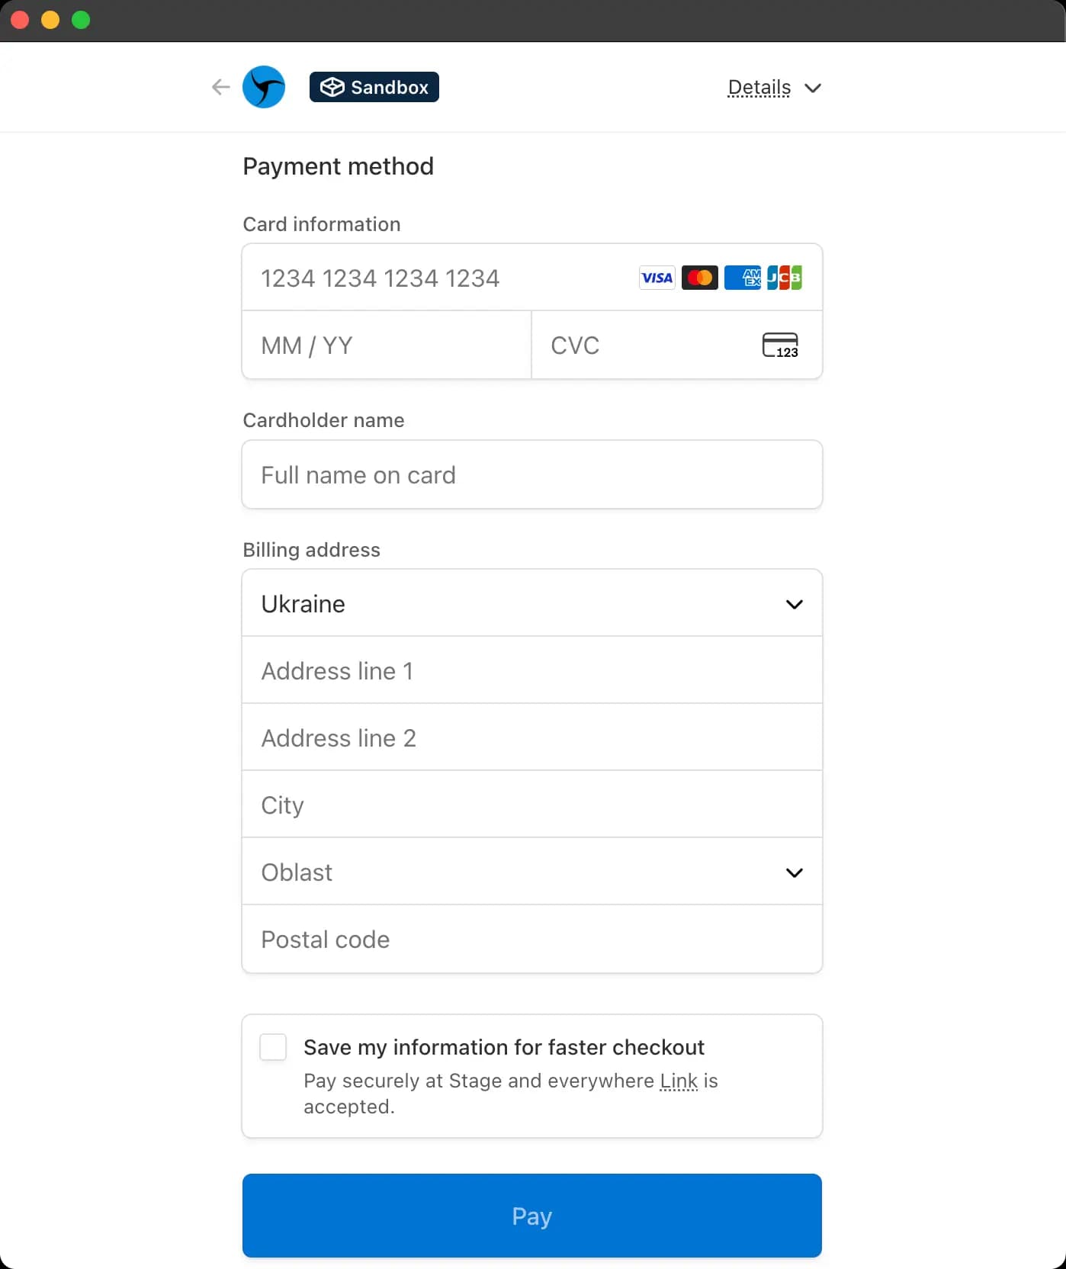1066x1269 pixels.
Task: Select the Visa card brand icon
Action: tap(657, 277)
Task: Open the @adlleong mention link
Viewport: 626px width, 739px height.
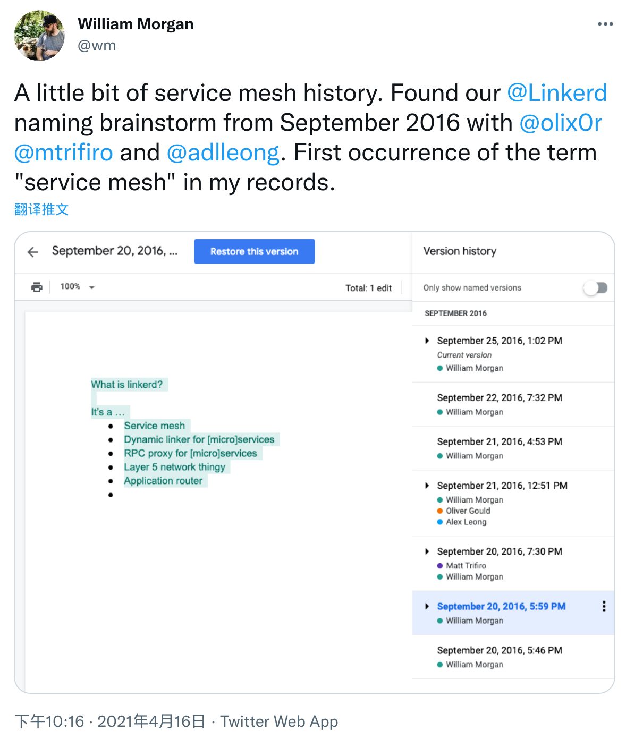Action: [x=223, y=152]
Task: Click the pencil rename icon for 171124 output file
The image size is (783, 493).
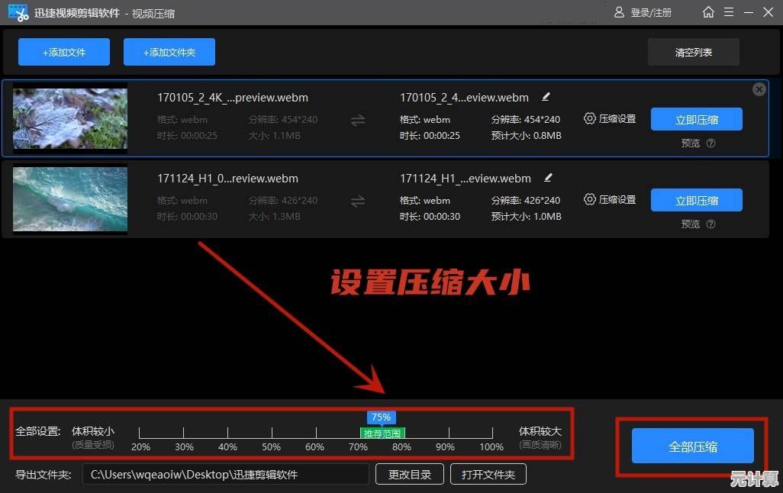Action: (x=547, y=178)
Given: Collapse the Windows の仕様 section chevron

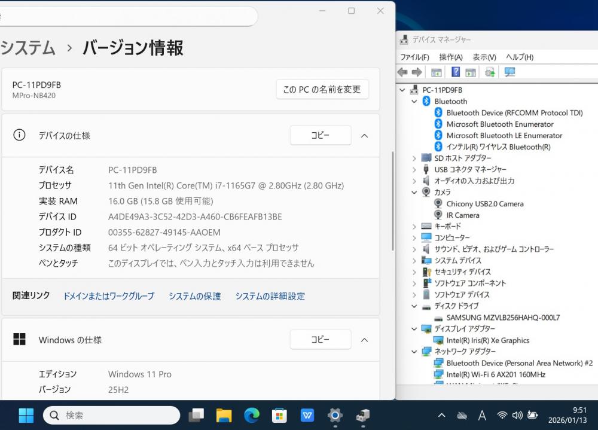Looking at the screenshot, I should click(364, 340).
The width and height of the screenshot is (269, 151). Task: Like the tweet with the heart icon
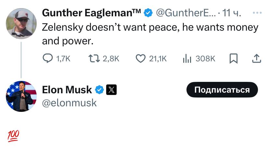(140, 58)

Required work ▸
Every line from the one holding "The width and" through the final line of the data above is to be reproduced exactly, both ends included, with the pictures left out.

Solution to this exercise ▸
The width and height of the screenshot is (269, 151). Task: Like the tweet with the heart icon
(140, 58)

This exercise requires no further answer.